Ora proseguiamo con le banalità: nel 1971 non esiste internet. E’ quindi perfettamente logico che un analista come Ellsberg scelga le colonne di uno dei più importanti quotidiani per informare il pianeta. Inchiostro su carta. Meno intuitiva è la ragione per cui, quarant’anni dopo, un uomo come Julian Paul Assange scelga di fare la stessa cosa. Parliamo di un veterano delle reti informatiche: ex programmatore di computer, ex hacker, direttore da quattro anni del pluripremiato sito WikiLeaks. Eppure, un signore del web come lui, in grado di raggiungere il mondo intero in tempo reale, quando si è trovato per le mani l’Afghan War Diary ha alzato la cornetta e ha telefonato ai cari vecchi quotidiani.
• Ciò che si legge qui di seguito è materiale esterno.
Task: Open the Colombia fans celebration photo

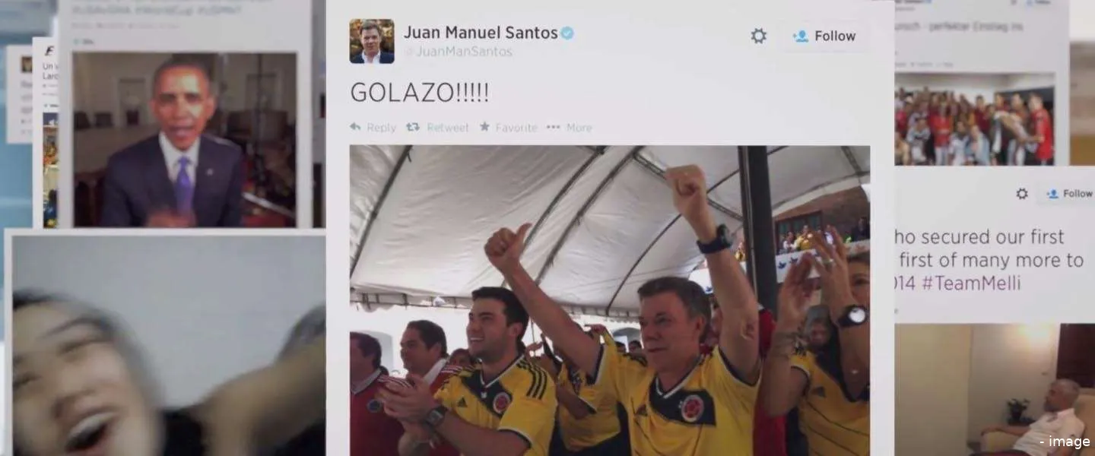Action: pos(610,301)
New York Times (ancora), The Guardian e Der Spiegel. Tre icone della quality press. Evidentemente le testate storiche assicuravano a Assange qualcosa che lui sapeva di non poter garantire: la massima credibilità possibile. Si è sentito dire qualsiasi cosa a proposito di quei 92mila file, tranne che siano falsi. Se i giornalisti di New York Times, Guardian e Spiegel per un mese verificano una notizia e poi la pubblicano, chi si sente minacciato non può comunque negare, deve scegliere un’altra strategia difensiva.
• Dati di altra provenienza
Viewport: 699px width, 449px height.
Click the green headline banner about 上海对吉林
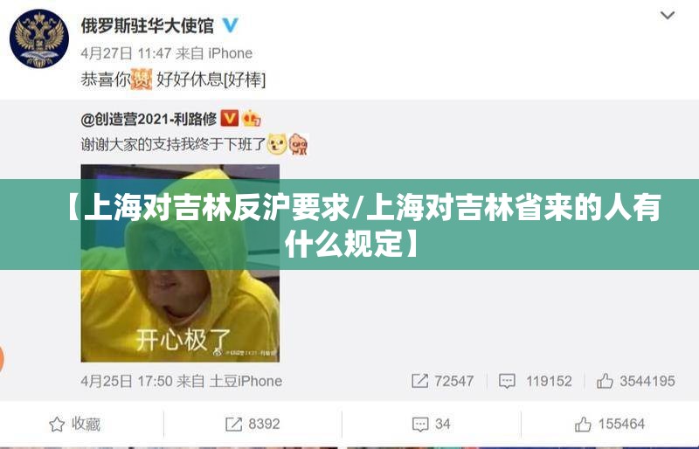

E qui si sono aperte due strade fondamentali: da una parte “la pubblicazione di questi documenti mette in pericolo i nostri uomini e la nostra missione”, dall’altra “che c’è di nuovo? Sono cose che si sapevano già”. Entrambe confutabili, entrambe pericolose. Nel primo caso si fa appello al patriottismo becero, al rassicurante senso di far parte di una comunità minacciata dall’alieno, a tutto quel repertorio da sociologi d’accatto che rivela la disponibilità a giustificare ogni machiavellismo pur di continuare a sentirsi al sicuro.

In realtà, come spiega il direttore del New York Times, “nella loro forma originale, non rivista, questi documenti avrebbero potuto davvero mettere a rischio delle vite”, ma soprattutto “quelle dei cittadini afgani identificabili come collaboratori della Nato. E’ per questo che abbiamo realizzato un grande sforzo per eliminare questi riferimenti dai nostri articoli”.
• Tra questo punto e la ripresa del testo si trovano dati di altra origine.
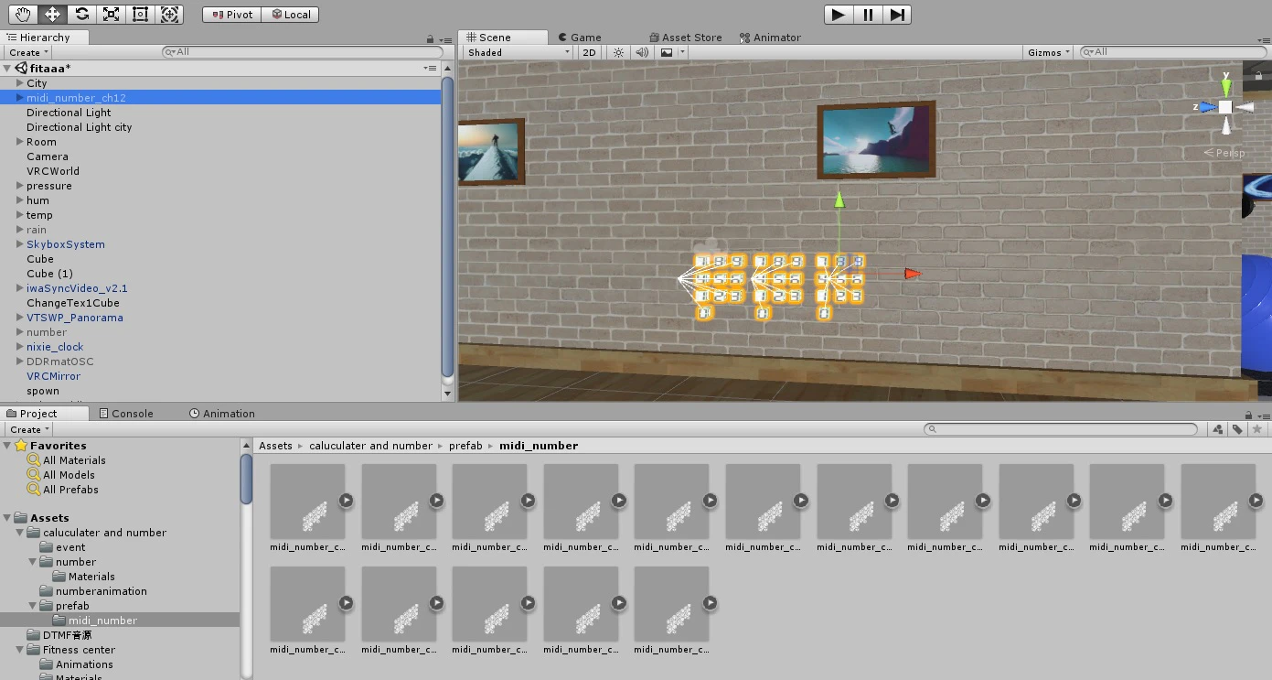The image size is (1272, 680).
Task: Click the Play button
Action: point(838,14)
Per quanto riguarda invece la posizione del “nulla di nuovo sotto il sole”, la questione è forse più delicata. Qui risiede la differenza più evidente fra Pentagon Papers e Afghan War Diary. I primi hanno fatto emergere verità effettivamente non conosciute, non sospettabili; anzi, hanno rovesciato delle convinzioni radicate. La gente ha capito di aver creduto vero qualcosa che era falso.

I documenti di WikiLeaks sembrano invece confermare qualcosa che più di una persona, non solo nelle alte sfere, già sospettava. I pakistani fanno il doppio gioco, le forze armate afgane sono inadeguate, molti civili sono morti durante la guerra. Sono alcuni esempi di cose atroci, non insospettabili. E con ciò? Siccome posso immaginare l’eventualità generale è inutile che venga informato sul fatto particolare? “Sono cose che si sapevano già”. E’ una frase inutile. E’ la frase di chi non trova un’opinione da controbattere quando sono i fatti a parlare.